* What is needed: Without any change, set down every record below.
Material provided: Begin
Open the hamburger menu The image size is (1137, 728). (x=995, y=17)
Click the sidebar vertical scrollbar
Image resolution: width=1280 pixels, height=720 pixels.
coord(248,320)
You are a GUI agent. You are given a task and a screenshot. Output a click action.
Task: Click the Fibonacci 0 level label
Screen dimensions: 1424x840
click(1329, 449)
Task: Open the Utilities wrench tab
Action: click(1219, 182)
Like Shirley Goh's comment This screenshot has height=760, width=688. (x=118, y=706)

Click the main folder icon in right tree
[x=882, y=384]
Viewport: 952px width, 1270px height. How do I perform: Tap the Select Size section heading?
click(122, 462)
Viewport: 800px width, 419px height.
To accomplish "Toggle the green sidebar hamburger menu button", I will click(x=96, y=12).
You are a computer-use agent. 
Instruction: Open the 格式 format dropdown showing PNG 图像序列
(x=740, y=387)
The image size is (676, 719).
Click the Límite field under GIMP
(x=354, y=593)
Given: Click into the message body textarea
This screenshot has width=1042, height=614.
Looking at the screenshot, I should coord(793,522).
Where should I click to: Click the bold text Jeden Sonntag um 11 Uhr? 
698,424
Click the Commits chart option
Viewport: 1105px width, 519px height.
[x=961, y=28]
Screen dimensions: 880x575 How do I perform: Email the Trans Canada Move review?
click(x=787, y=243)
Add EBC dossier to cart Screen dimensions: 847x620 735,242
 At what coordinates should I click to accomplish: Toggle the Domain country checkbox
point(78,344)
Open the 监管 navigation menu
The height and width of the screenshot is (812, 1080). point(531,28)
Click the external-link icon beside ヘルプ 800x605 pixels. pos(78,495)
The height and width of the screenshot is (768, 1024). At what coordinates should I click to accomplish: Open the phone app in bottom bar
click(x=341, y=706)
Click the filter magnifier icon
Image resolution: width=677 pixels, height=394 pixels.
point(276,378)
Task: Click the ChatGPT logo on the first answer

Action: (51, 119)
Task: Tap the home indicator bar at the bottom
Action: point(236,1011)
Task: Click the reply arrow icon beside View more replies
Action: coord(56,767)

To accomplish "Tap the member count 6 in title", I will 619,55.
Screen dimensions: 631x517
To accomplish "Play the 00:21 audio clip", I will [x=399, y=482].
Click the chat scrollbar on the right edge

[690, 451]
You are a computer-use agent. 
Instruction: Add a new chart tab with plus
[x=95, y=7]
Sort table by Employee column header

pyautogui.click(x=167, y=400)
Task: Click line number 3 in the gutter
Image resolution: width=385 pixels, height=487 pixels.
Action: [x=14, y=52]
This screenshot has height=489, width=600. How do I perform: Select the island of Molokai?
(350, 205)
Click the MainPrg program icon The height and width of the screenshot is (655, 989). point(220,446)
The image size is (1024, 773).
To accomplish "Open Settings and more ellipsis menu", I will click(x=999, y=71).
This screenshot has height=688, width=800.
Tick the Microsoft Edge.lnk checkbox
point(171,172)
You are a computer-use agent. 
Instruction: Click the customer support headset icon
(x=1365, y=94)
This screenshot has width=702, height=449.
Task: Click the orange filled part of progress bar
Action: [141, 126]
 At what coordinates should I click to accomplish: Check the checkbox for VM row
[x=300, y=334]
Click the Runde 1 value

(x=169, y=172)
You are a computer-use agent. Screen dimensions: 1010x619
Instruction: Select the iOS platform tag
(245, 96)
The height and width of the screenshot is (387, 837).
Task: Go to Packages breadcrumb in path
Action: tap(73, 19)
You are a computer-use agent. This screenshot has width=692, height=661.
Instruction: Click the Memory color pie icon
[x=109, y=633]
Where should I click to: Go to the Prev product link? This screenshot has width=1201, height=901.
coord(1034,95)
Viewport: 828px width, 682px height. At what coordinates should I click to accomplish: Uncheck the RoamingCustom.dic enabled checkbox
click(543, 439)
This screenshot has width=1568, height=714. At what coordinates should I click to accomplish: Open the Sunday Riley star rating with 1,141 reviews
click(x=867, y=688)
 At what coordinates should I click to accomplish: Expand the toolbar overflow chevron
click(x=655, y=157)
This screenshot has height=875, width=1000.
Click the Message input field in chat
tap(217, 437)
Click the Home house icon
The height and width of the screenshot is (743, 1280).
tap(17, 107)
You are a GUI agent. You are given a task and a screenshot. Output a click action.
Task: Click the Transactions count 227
Material provided: End
* Response box:
Open the hamburger menu The image size is (1137, 728). (x=995, y=17)
Click the sidebar vertical scrollbar
Image resolution: width=1280 pixels, height=720 pixels.
coord(248,320)
You are a GUI agent. You are given a task and a screenshot. Output a click action.
Task: Click the Fibonacci 0 level label
Screen dimensions: 1424x840
click(1329, 449)
Task: Open the Utilities wrench tab
Action: click(1219, 182)
Like Shirley Goh's comment This screenshot has height=760, width=688. (x=118, y=706)

Click the main folder icon in right tree
[x=882, y=384]
Viewport: 952px width, 1270px height. How do I perform: Tap the Select Size section heading?
click(122, 462)
Viewport: 800px width, 419px height.
To accomplish "Toggle the green sidebar hamburger menu button", I will click(x=96, y=12).
You are a computer-use agent. 
Instruction: Open the 格式 format dropdown showing PNG 图像序列
(x=740, y=387)
The image size is (676, 719).
Click the Límite field under GIMP
(x=354, y=593)
Given: Click into the message body textarea
This screenshot has width=1042, height=614.
Looking at the screenshot, I should coord(793,522).
Where should I click to: Click the bold text Jeden Sonntag um 11 Uhr? 
698,424
Click the Commits chart option
Viewport: 1105px width, 519px height.
[x=961, y=28]
Screen dimensions: 880x575 How do I perform: Email the Trans Canada Move review?
click(x=787, y=243)
Add EBC dossier to cart Screen dimensions: 847x620 735,242
 At what coordinates should I click to accomplish: Toggle the Domain country checkbox
point(78,344)
Open the 监管 navigation menu
The height and width of the screenshot is (812, 1080). point(531,28)
Click the external-link icon beside ヘルプ 800x605 pixels. pos(78,495)
The height and width of the screenshot is (768, 1024). At what coordinates should I click to accomplish: Open the phone app in bottom bar
click(x=341, y=706)
Click the filter magnifier icon
Image resolution: width=677 pixels, height=394 pixels.
point(276,378)
Task: Click the ChatGPT logo on the first answer

Action: (51, 119)
Task: Tap the home indicator bar at the bottom
Action: point(236,1011)
Task: Click the reply arrow icon beside View more replies
Action: coord(56,767)

To accomplish "Tap the member count 6 in title", I will 619,55.
Screen dimensions: 631x517
To accomplish "Play the 00:21 audio clip", I will [x=399, y=482].
Click the chat scrollbar on the right edge

[690, 451]
You are a computer-use agent. 
Instruction: Add a new chart tab with plus
[x=95, y=7]
Sort table by Employee column header

pyautogui.click(x=167, y=400)
Task: Click line number 3 in the gutter
Image resolution: width=385 pixels, height=487 pixels.
Action: [x=14, y=52]
This screenshot has height=489, width=600. How do I perform: Select the island of Molokai?
(350, 205)
Click the MainPrg program icon The height and width of the screenshot is (655, 989). point(220,446)
The image size is (1024, 773).
To accomplish "Open Settings and more ellipsis menu", I will click(x=999, y=71).
This screenshot has height=688, width=800.
Tick the Microsoft Edge.lnk checkbox
point(171,172)
You are a computer-use agent. 
Instruction: Click the customer support headset icon
(x=1365, y=94)
This screenshot has width=702, height=449.
Task: Click the orange filled part of progress bar
Action: [141, 126]
 At what coordinates should I click to accomplish: Check the checkbox for VM row
[x=300, y=334]
Click the Runde 1 value

(x=169, y=172)
You are a computer-use agent. Screen dimensions: 1010x619
Instruction: Select the iOS platform tag
(245, 96)
The height and width of the screenshot is (387, 837).
Task: Go to Packages breadcrumb in path
Action: tap(73, 19)
You are a computer-use agent. This screenshot has width=692, height=661.
Instruction: Click the Memory color pie icon
[x=109, y=633]
Where should I click to: Go to the Prev product link? This screenshot has width=1201, height=901.
coord(1034,95)
Viewport: 828px width, 682px height. At what coordinates should I click to accomplish: Uncheck the RoamingCustom.dic enabled checkbox
click(543, 439)
This screenshot has width=1568, height=714. At what coordinates should I click to accomplish: Open the Sunday Riley star rating with 1,141 reviews
click(x=867, y=688)
 At what coordinates should I click to accomplish: Expand the toolbar overflow chevron
click(x=655, y=157)
This screenshot has height=875, width=1000.
Click the Message input field in chat
tap(217, 437)
Click the Home house icon
The height and width of the screenshot is (743, 1280).
tap(17, 107)
You are a GUI agent. You are given a task and a screenshot. Output a click action.
Task: Click the Transactions count 227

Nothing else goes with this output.